Mientras contemplaba las casas y el puente de 1939 que saltaba el arroyo, una voz temblorosa llamó a mis espaldas. Qué haces, ¡viendo lo feo que es esto, eh!. Era un rudo saludo, pero un saludo a fin de cuentas. Tal modo de expresarse sería malinterpretado por las generaciones actuales, pero es el estilo seco y directo propio de Castilla, que no esconde realmente dureza alguna, sino que es, como la propia tierra, áspero pero acogedor.

Era un hombre viejo, vestido con cazadora vaquera, pantalón azul de trabajo, gorro y unas raídas zapatillas blancas. Unos atavíos variopintos, descuidados. Sonreí y contesté que para nada era un pueblo feo, sino que era muy bello, con sus casitas amarillas bien dispuestas a los lados del arroyo y bajo los altos cortados sobrevolados por buitres. Comenté el adobe que quedaba aún en algunas casas y me interesé por el palomar. Pregunté que por dónde caían la iglesia y la fuente. Aquel hombre, que tal vez esperaba charlar con un turista, también sonrió al encontrar un verdadero interés por el pueblo.

Le temblaban mucho la voz y el cuerpo, afectados por la mezquina enfermedad. En ocasiones se agarraba las manos. Me contó que había visto pasar ya ochenta y tres inviernos. Nació en el pueblo, donde a los trece años se fue con su padre a aprender a labrar el campo, a lo que se dedicó hasta que, alcanzada la treintena, emigró a la ciudad para trabajar en la construcción. Al jubilarse regresó a la aldea que le vio nacer, en la que ha residido hasta ahora, hasta que ya no me pueda valer y me tenga que ir a una residencia, si me da la pensión.

Aquí vivimos yo, uno más que vive en esa casa, y el alcalde. En verano venía más gente, pero tampoco mucha. Los tres habitantes del pueblo compran pan de hogaza dos días por semana, que les lleva un panadero desde otro pueblo más grande, y llenan la despensa otros dos días en que se acerca, desde otra villa, un repartidor que trae de todo. El médico se pasa una vez cada siete días.


Las cosas ya no eran como antes. El arroyo bajaba muy seco. Ya no llueve ni nieva, la tierra está seca, me decía con su voz temblorosa. Miraba a la poca agua con pena. Antes esto iba siempre lleno, y había siempre cuatro molinos funcionando. El cambio en la naturaleza de las cosas parecía a sus ojos algo evidente, muy claro: no una nostalgia del pasado rural, sino un cambio real. El pan que hacían aquí antes las mujeres eso sí que era pan. De pequeño comíamos las tostadas, con nueces y miel, que dejaba eso un sabor bien bueno. Para aquel anciano el pan de ahora no valía nada. Los nogales dan pocas y malas nueces, y ya no queda allí nadie que haga miel. Las cosas, en efecto, ya no son como antes.

Conversamos casi una hora. En un momento se arrancó con un Ven, a ti que te gusta ver cosas y comenzó a trepar por uno de los riscos. Llegó hasta detrás de una casa, deslizándose tras la pared. Aparecimos junto al caz de uno de los molinos, que desembocaba en un hondo pozo. Una mínima cascadilla caía entonces, nada que ver en efecto con la fuerza de un agua que antaño lograba mantener en perpetuo funcionamiento cuatro molinos.

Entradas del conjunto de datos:

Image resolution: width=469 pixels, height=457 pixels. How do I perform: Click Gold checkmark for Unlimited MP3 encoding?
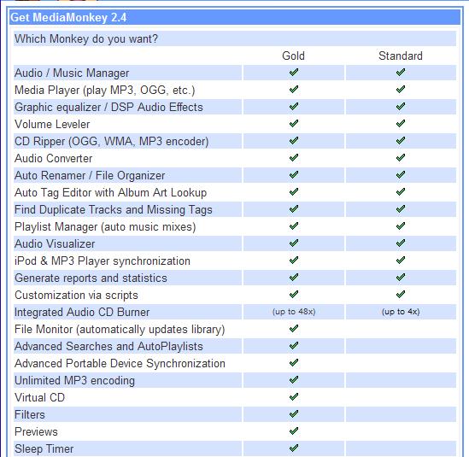pos(294,380)
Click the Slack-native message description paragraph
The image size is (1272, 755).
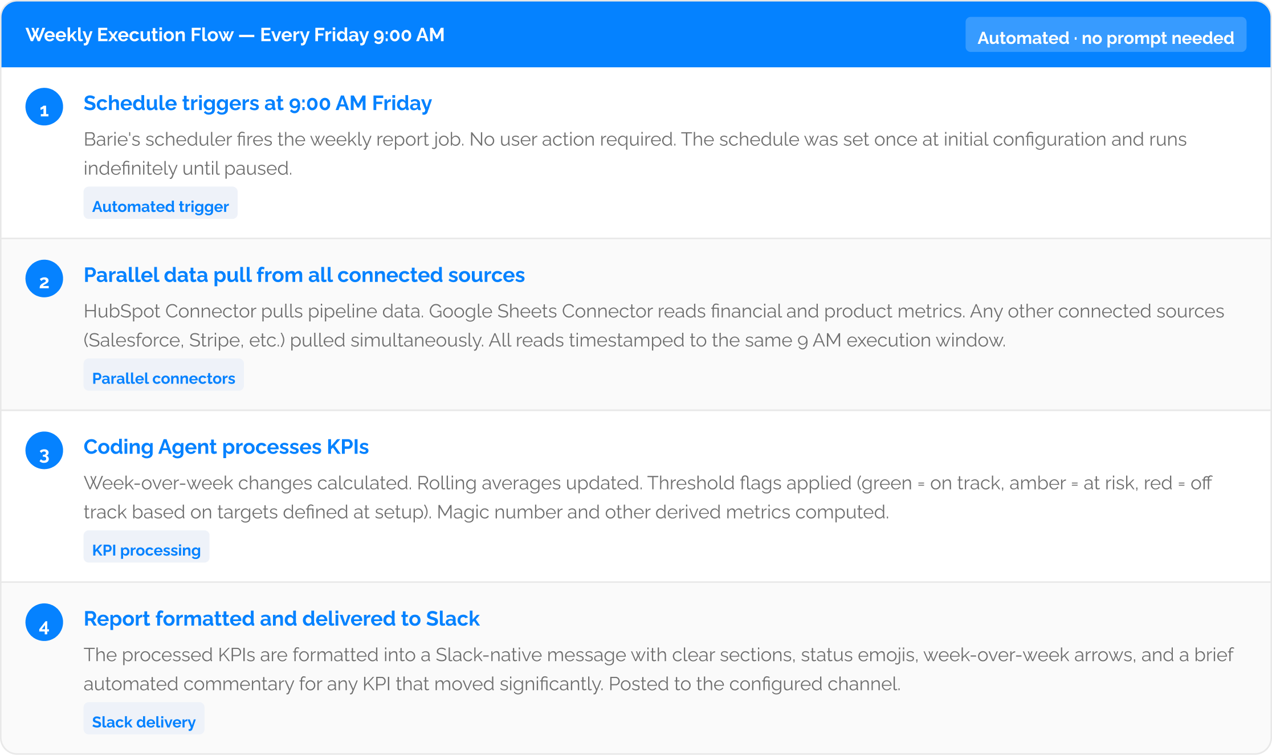click(x=658, y=670)
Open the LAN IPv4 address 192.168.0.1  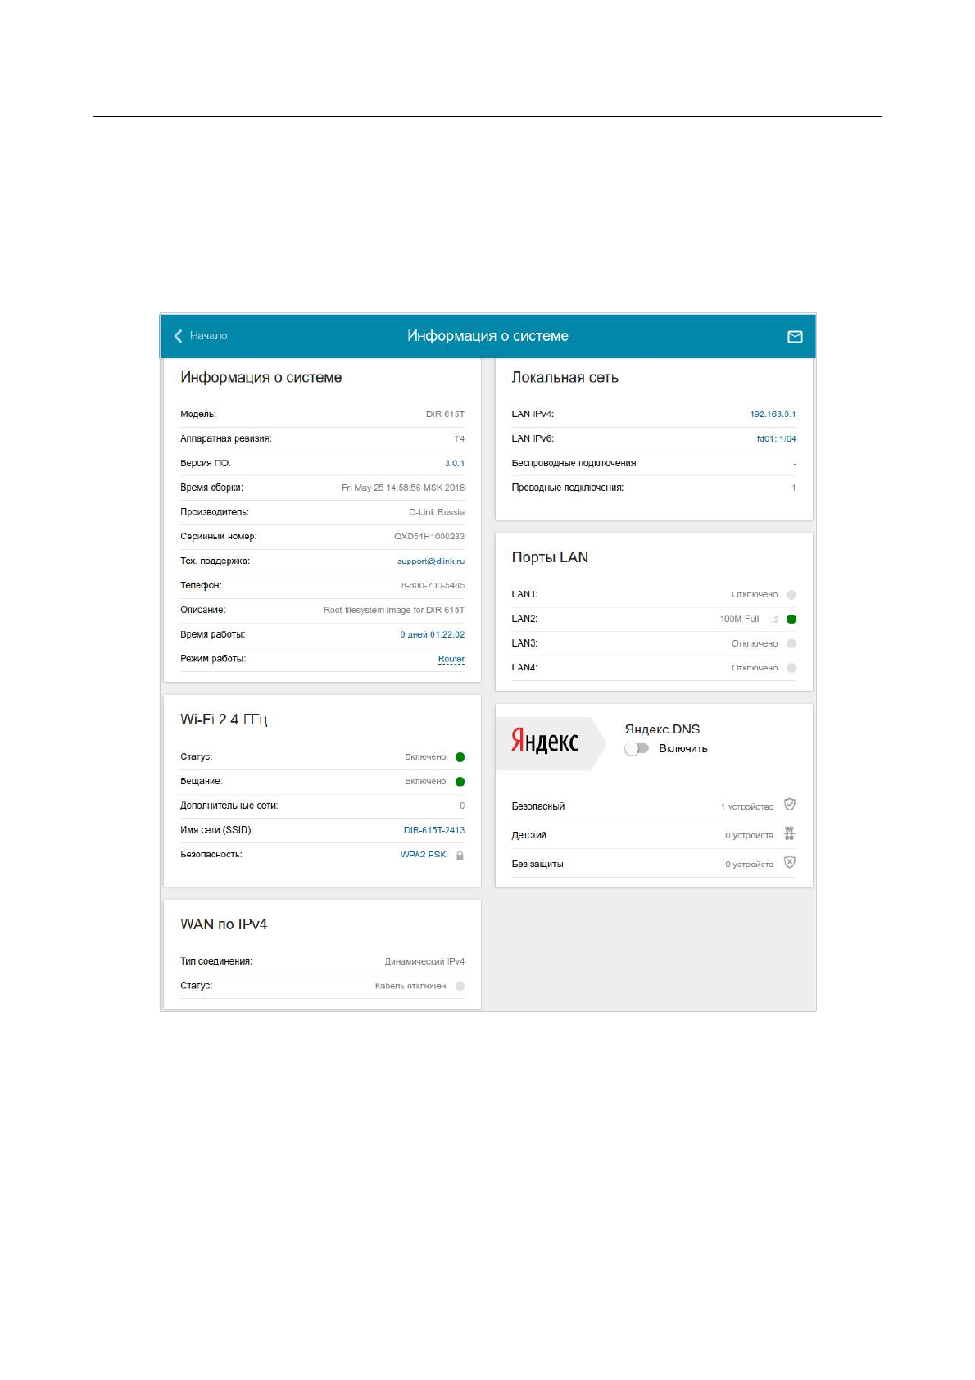click(x=772, y=414)
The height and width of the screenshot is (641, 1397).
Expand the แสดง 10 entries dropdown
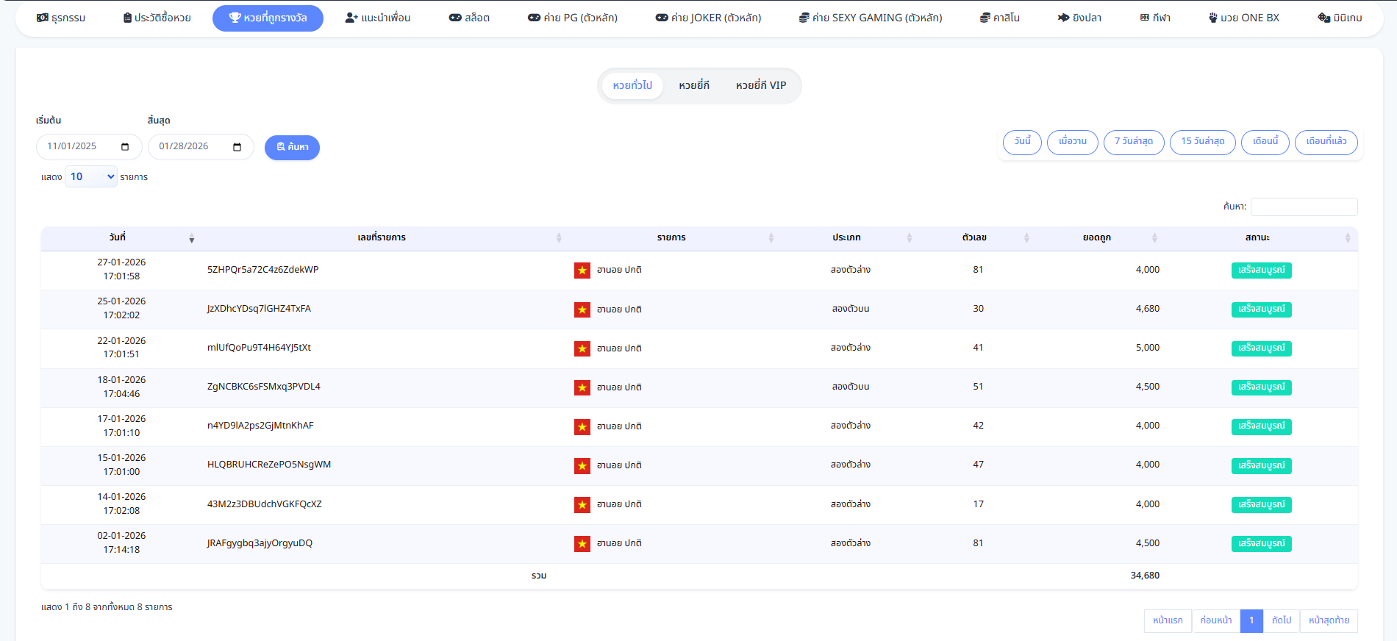pyautogui.click(x=91, y=177)
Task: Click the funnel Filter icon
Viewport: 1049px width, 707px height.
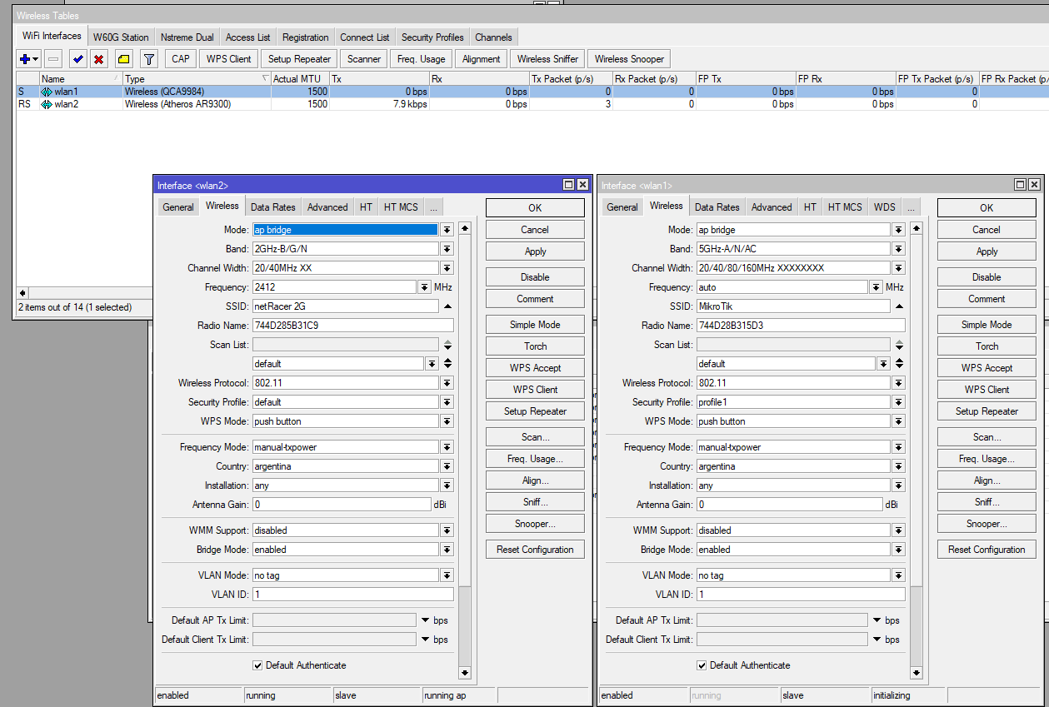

Qué se pide:
Indica si cada afirmación concuerda con el relato sobre el anciano del pueblo. Responde sí o no y cita las palabras exactas del relato que lo deciden.
1. El anciano nació en el pueblo y volvió a él al jubilarse.
2. El médico visita el pueblo dos días por semana.
3. En el pueblo viven tres habitantes.

Solución:
1. Sí: «Nació en el pueblo» y «Al jubilarse regresó a la aldea que le vio nacer».
2. No: «El médico se pasa una vez cada siete días».
3. Sí: «Los tres habitantes del pueblo».